WORK REQUIRED: From the line with "Версия для слабовидящих (143, 17)" through the final line of the entries below, write out each line exactly and nothing else.

[Stored records]
::::::

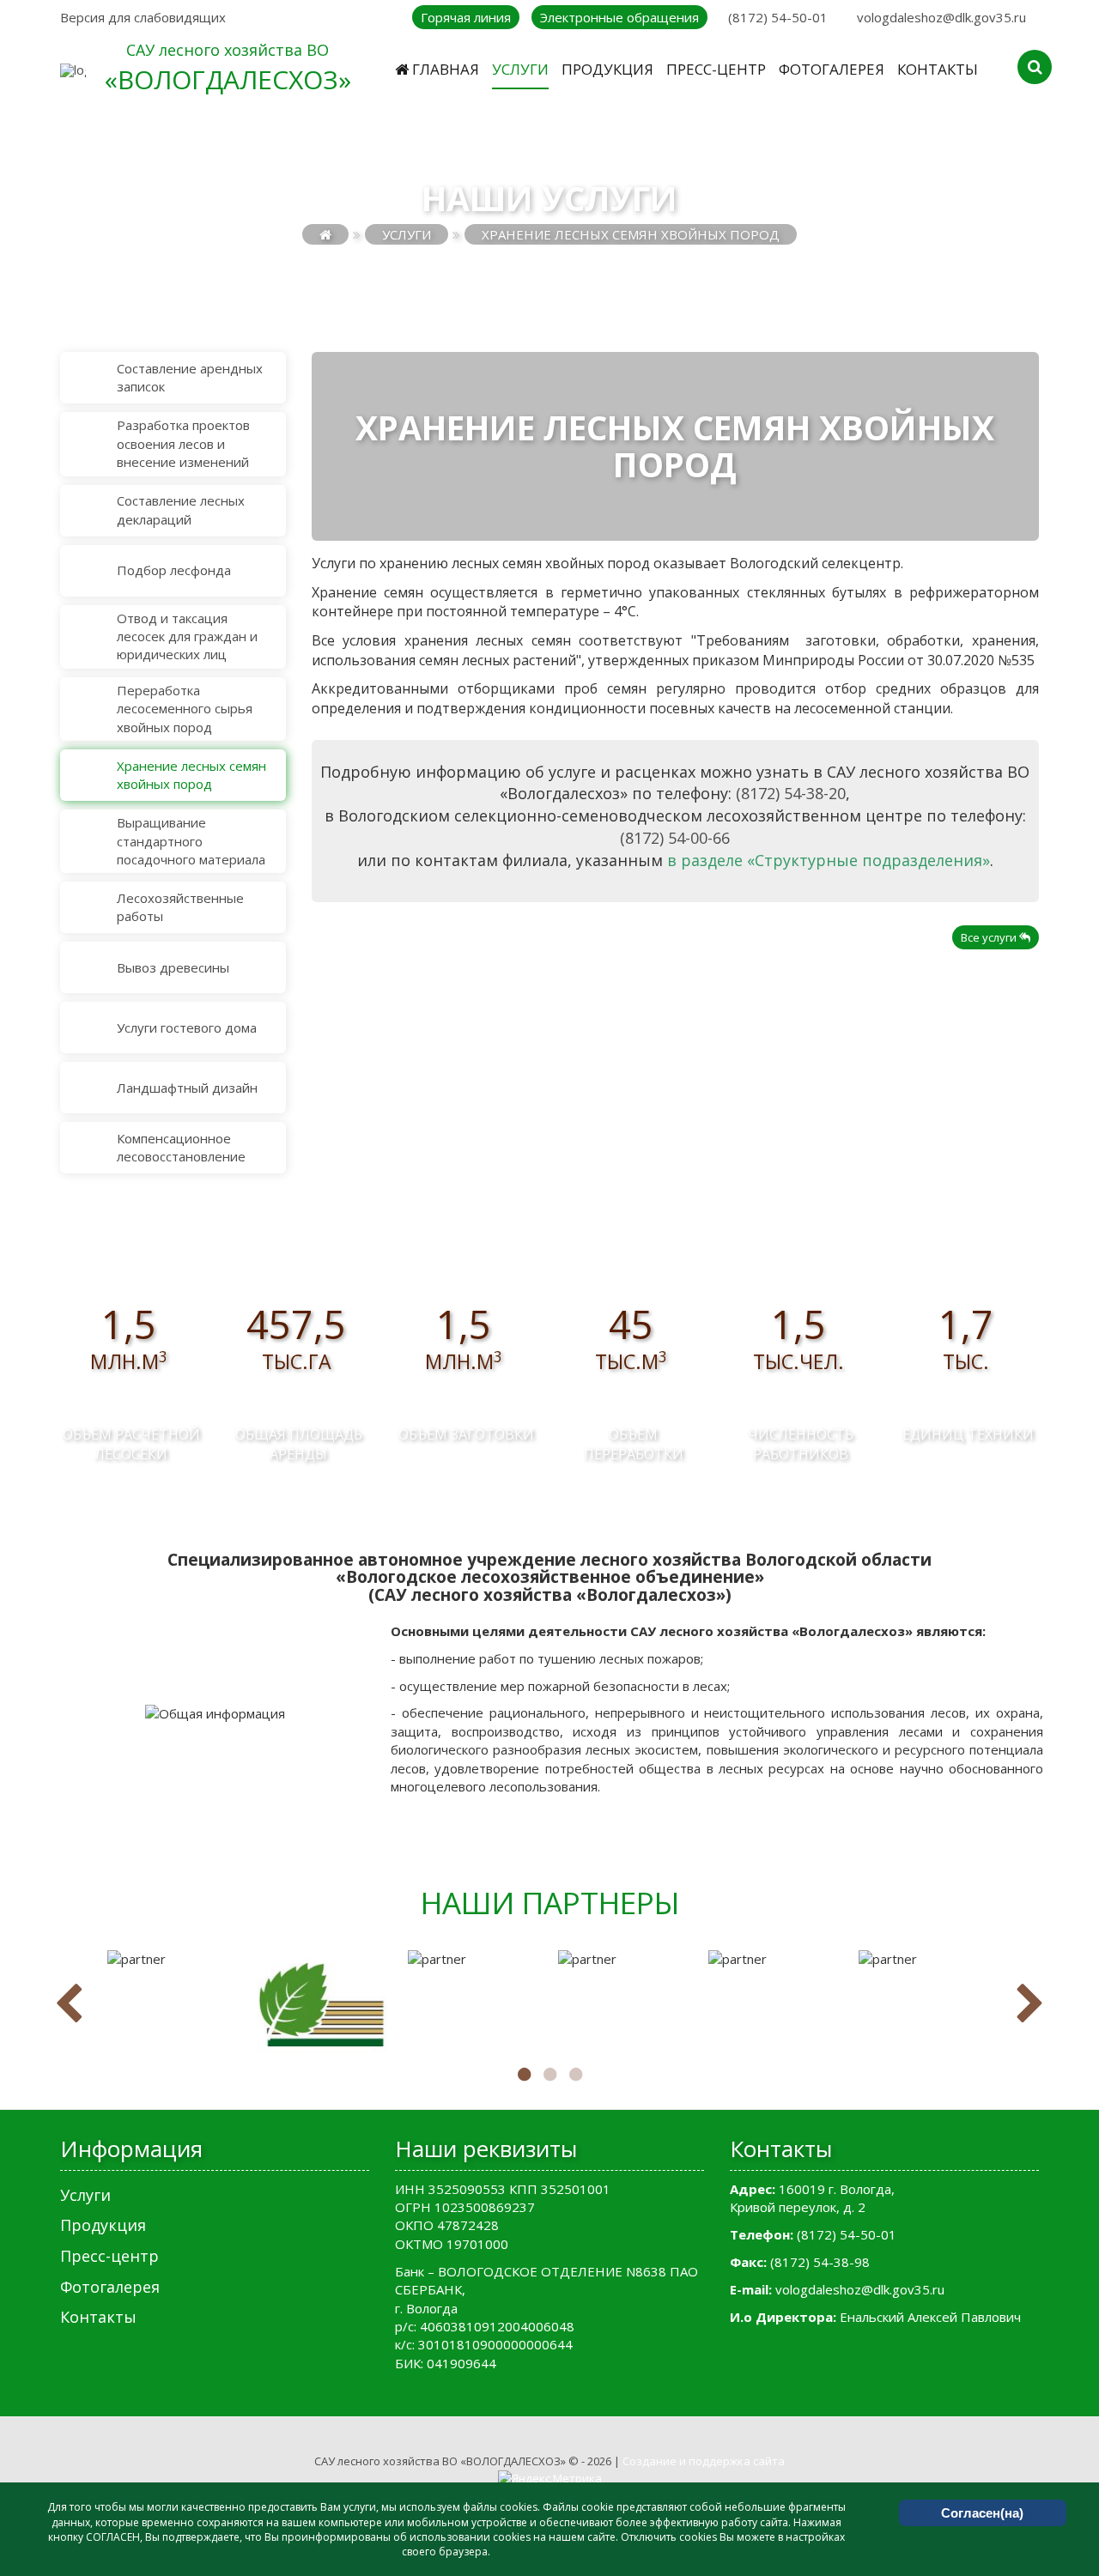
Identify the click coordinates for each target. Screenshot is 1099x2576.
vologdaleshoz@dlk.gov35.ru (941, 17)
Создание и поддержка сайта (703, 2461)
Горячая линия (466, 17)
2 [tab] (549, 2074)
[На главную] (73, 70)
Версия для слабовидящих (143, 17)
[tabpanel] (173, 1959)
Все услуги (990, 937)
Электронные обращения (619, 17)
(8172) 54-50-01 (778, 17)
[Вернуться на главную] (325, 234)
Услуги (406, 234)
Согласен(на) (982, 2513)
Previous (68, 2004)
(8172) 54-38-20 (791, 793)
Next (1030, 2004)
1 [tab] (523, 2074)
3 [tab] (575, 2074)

::::::

TASK RESULT:
Версия для слабовидящих (143, 17)
[tabpanel] (173, 1959)
Все услуги (990, 937)
Электронные обращения (619, 17)
(8172) 54-50-01 (778, 17)
[Вернуться на главную] (325, 234)
Услуги (406, 234)
Согласен(на) (982, 2513)
Previous (68, 2004)
(8172) 54-38-20 (791, 793)
Next (1030, 2004)
1 [tab] (523, 2074)
3 [tab] (575, 2074)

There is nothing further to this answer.